Моро страдал: недовольство офицеров Рейнский армии пренебрежением Бонапарта к их заслугам становилось уже слишком вызывающим. Ему пытались доказывать уже доказанное:
– Как же так? Маренго – лишь частный успех в Италии. Маренго не выбило Австрию из седла, напротив, ожесточило. Мы же, победив ее при Гогенлиндене и распалив бивуаки под стенами Вены, заставили Франца признать свое поражение… Мы вынудили Вену отказаться от борьбы с республикой!
Моро, конечно, догадывался, почему Бонапарт держит Рейнскую армию в черном теле, но ему не хотелось возбуждать горячие головы опасными сравнениями. Он обещал:
– Я пошлю в Париж своего Рапателя, он отвезет списки награжденных, которые я давно составил. Бертье человек порядочный, он, уверен, воздействует на Бонапарта.
– Сейчас уже не те времена, – заметил Гренье, – прежде пусть Рапатель понравится маркизе Висконти, без которой Бертье дышать не может… Увы, но это так!
Моро признавался Александрине:
– Боюсь, нашу армию раскассируют. Мы, кажется, на плохом счету у Бонапарта, он считает нас республиканцами… А как же иначе? Кем нам быть? – вопросил Моро. – Или ему приятнее было бы видеть в нашей армии роялистов?
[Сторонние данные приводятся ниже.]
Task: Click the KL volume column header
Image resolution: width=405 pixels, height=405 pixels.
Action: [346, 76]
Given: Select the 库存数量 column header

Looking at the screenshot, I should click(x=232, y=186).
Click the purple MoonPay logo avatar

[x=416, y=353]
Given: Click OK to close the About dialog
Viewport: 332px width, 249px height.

– Пхе! – отвечала Александрита…
* * *
Роялисты, вдохновляемые из Лондона, трудились в поте лица. Неутомимый Ги де Невилль снова прибыл из Митавы в Париж, тайные агенты проводили его в неприметную конюшню. Здесь, укрытая от чужих глаз, хрумкала сеном старая лошадь, тут же стояла обычная тележка, на ней – бочка, ничем не примечательная. Это была «адская машина», набитая, порохом, перемешанным с пулями и гнутыми ржавыми гвоздями. Конюшня принадлежала Сен-Режану, бывшему офицеру королевского флота, а помогал ему матрос Франсуа Карбон, убежденный роялист. Закаленные в бурях на море, они надеялись устроить ураган в Париже… Ги де Невилль осмотрел бочку.
– Так чего же вы ждете? – спросил он.
– Гастролей миланской певицы Грассини. Корсиканец находит ее завывания прелестными, а за Бонапартом в Оперу потащится и его бешеная креолка…
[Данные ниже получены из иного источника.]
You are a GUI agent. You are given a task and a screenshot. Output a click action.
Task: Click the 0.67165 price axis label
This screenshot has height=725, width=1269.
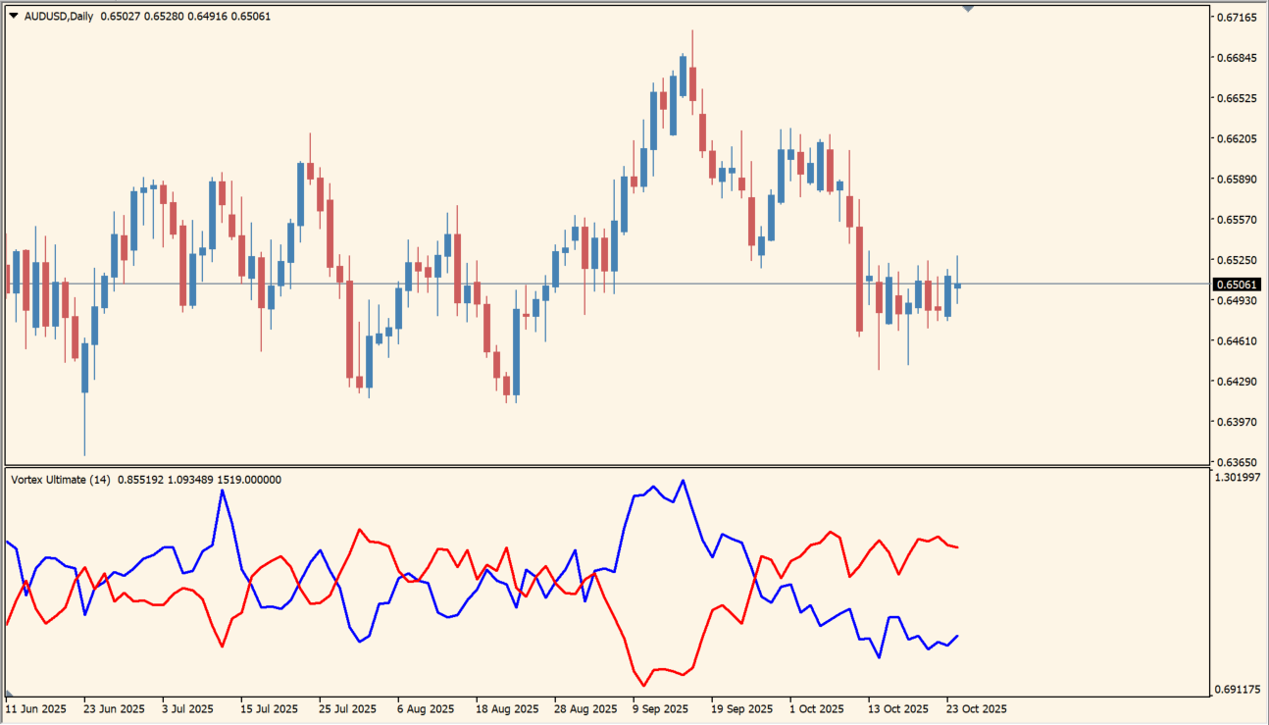pos(1237,18)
– Надеюсь, вами все продумано тщательно?
– Все будет как в хорошем театре, – обещал Карбон. – Тележка с бочкой, оставленная на улице Сен-Никез, не привлечет внимания полиции. Допустимо ведь, что хозяин тележки устал и решил взбодрить себя винцом в ближайшем трактире.
Ги де Невилль заглянул в зубы лошади:
– Если она будет впряжена в тележку, то Жозеф Фуше может сразу напасть на ваш след. У этой развалины изъян в зубах очень характерный… Где вы ее достали?
– Купили на окраине у одного пьянчуги. Кажется, она краденая. Вы не волнуйтесь, Невилль: лошадь обречена, от нее даже зубов не останется.
Сен-Режан особо отметил: улица Сен-Никез, по которой обычно Бонапарт проезжает в Оперу, очень узкая.
– А дома там высокие, отчего взрыв в этом ущелье разобьет все вокруг. В гроб его корсиканского величества положат мундир со шляпой. А от Жозефины уцелеет один лишь веер, чтобы в пекле сатаны она навевала на себя прохладу…
Ги де Невилль приподнял над головой шляпу:
– Желаю успеха! Ваши имена, господа, уже вписываются золотыми буквами на скрижали французской истории.